There is an assumption that both spouses share each other’s income during a marriage. Therefore, divorce can significantly impact the economic status of a non-wage or low-wage earning spouse.
The purpose of alimony is to provide financial support to a spouse so that both parties can maintain their lifestyle.
South Carolina’s six types of alimony
There are several factors the court considers when determining alimony, including:
- Duration of the marriage
- Ages of both parties
- The physical and emotional condition of each spouse
- The educational background of each spouse
- Each spouse’s employment history and earning potential
- The couple’s standard of living during the marriage
- Current and anticipated earnings and expenses
- Marital misconduct or fault
- Tax consequences
In South Carolina, it’s understood that everyone’s situation is unique and that circumstances can vary during and after a divorce.
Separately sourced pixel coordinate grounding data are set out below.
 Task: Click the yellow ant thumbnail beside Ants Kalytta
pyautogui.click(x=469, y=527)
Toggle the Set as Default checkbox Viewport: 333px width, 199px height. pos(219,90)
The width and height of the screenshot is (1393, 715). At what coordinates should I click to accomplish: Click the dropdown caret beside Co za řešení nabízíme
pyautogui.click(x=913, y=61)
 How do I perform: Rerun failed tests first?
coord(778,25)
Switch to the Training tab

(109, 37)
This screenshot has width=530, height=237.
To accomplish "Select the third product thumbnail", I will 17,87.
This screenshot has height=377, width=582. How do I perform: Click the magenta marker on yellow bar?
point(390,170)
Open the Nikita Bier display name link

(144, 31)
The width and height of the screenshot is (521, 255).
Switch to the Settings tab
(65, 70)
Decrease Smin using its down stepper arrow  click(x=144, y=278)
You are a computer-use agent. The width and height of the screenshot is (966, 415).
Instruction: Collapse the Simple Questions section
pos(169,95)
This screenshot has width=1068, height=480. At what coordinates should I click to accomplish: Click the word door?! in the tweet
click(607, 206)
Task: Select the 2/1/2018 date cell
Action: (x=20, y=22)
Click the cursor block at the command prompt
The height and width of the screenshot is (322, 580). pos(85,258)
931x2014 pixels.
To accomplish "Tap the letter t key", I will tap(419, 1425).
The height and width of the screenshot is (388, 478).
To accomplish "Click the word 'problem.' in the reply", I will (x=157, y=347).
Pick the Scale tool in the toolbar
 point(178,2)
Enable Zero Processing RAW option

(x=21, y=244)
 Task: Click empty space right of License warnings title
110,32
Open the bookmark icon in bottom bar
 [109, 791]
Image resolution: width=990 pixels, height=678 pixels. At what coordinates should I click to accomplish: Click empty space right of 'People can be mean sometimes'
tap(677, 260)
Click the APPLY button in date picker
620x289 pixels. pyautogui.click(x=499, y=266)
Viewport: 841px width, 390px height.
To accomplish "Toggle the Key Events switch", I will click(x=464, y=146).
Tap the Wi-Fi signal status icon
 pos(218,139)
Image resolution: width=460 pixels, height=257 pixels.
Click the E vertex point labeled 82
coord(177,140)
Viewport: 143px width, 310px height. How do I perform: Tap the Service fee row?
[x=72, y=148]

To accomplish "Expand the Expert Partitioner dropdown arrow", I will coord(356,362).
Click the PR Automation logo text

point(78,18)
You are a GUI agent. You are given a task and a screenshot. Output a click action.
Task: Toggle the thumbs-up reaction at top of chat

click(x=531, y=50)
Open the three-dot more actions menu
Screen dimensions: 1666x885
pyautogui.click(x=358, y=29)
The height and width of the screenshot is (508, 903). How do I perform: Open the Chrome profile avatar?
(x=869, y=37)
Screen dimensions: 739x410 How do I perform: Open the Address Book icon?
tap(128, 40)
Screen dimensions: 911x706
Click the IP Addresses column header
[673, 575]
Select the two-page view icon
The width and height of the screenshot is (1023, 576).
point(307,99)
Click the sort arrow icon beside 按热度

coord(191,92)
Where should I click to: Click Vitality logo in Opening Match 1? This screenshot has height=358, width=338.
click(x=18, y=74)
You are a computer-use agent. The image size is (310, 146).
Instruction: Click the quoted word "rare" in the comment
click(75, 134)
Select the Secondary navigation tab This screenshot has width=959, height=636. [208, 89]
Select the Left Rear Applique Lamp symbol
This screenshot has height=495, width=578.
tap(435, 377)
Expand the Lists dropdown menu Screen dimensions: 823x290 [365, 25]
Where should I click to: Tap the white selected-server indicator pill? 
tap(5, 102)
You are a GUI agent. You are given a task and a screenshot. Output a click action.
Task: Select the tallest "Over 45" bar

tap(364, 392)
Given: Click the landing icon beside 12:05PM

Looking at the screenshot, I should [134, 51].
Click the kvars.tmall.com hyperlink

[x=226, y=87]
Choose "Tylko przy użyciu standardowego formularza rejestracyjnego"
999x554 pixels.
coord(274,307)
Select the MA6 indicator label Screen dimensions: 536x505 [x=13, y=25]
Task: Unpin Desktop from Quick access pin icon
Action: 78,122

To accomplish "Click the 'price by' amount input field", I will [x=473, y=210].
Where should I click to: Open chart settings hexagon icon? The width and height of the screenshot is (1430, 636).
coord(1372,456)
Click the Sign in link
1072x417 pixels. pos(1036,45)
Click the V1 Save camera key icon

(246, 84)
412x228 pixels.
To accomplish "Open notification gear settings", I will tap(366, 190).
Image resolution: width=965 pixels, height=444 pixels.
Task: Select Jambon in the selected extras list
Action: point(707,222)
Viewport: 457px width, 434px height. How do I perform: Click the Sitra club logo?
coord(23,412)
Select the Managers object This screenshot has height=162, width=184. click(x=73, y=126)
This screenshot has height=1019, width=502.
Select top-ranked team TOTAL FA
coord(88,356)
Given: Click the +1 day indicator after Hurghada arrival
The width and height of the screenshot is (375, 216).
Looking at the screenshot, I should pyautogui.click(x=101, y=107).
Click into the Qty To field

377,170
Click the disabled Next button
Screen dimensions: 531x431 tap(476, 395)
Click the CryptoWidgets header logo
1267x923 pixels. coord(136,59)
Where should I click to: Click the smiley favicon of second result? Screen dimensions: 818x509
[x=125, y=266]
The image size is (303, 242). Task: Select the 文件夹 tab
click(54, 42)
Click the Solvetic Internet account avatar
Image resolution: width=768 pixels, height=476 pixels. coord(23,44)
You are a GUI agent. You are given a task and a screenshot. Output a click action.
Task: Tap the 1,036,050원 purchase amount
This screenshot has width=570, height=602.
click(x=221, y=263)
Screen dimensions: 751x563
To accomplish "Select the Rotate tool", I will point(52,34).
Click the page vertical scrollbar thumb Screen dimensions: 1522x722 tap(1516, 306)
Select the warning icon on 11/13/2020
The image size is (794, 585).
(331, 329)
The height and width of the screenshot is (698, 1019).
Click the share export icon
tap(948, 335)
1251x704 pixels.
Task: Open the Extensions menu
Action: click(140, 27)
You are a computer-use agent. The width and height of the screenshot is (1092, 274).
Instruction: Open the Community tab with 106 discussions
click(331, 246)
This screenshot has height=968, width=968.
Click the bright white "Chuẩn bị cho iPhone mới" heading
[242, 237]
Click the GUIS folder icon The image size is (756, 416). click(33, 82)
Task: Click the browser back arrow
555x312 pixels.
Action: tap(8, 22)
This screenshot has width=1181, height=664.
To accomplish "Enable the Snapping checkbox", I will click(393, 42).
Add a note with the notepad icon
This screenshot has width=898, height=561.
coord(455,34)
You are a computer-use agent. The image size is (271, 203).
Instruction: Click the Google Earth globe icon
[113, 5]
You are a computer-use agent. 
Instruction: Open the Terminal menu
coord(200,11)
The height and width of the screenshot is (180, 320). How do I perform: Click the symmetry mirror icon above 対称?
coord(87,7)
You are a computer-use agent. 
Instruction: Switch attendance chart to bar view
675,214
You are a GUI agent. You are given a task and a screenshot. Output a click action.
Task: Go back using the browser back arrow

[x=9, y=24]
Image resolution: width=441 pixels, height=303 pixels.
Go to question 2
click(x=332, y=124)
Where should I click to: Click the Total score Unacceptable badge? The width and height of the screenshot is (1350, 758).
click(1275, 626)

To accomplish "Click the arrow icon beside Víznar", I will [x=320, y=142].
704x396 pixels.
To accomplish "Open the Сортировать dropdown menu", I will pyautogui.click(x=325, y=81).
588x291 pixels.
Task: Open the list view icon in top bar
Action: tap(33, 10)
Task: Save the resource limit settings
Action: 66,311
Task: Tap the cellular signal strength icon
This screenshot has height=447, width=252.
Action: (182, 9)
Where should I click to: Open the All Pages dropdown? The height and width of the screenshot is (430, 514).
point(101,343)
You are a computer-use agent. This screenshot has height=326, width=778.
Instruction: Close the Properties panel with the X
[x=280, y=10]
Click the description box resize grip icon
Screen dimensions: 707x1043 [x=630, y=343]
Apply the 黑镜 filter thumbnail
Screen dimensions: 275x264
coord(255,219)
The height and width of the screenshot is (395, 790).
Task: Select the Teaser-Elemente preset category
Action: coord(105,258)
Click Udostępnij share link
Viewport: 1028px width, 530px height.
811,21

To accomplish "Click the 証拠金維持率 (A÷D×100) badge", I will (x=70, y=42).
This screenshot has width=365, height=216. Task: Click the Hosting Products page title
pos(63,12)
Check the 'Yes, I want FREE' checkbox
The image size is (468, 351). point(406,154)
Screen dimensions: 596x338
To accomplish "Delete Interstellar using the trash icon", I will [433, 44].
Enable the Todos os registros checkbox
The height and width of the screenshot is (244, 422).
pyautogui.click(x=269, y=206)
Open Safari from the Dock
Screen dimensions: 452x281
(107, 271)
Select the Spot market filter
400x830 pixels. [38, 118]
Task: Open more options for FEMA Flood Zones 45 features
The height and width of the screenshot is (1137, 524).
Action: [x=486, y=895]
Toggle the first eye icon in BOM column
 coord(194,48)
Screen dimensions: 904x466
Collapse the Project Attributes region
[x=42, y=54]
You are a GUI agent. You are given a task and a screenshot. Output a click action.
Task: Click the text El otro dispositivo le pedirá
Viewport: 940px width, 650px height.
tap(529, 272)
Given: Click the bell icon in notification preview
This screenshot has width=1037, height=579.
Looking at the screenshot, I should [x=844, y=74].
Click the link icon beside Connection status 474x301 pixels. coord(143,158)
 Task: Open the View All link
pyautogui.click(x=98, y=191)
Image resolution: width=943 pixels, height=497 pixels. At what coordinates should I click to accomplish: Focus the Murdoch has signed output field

There are six different alimony types, each serving a different purpose.
- Periodic alimony is typically ongoing payments made regularly, often until the recipient spouse remarries or either spouse dies.
- Lump-sum alimony involves a one-time payment instead of ongoing support.
- Rehabilitative alimony provides support while the recipient spouse obtains the necessary training or education to reenter the workforce or become more self-sufficient.
- Reimbursement alimony may be awarded if one spouse helped contribute to the education of the other during the marriage, or helped to advance their career.
- Separate maintenance and support is similar to periodic alimony but is awarded when the parties are living separately, but there is no final decision about divorce or property division.
- Other is a catch-all category, including temporary alimony paid during divorce or any other form of spousal support the court deems appropriate.
Ultimately, the judge determines the amount of alimony to ensure each spouse’s financial stability.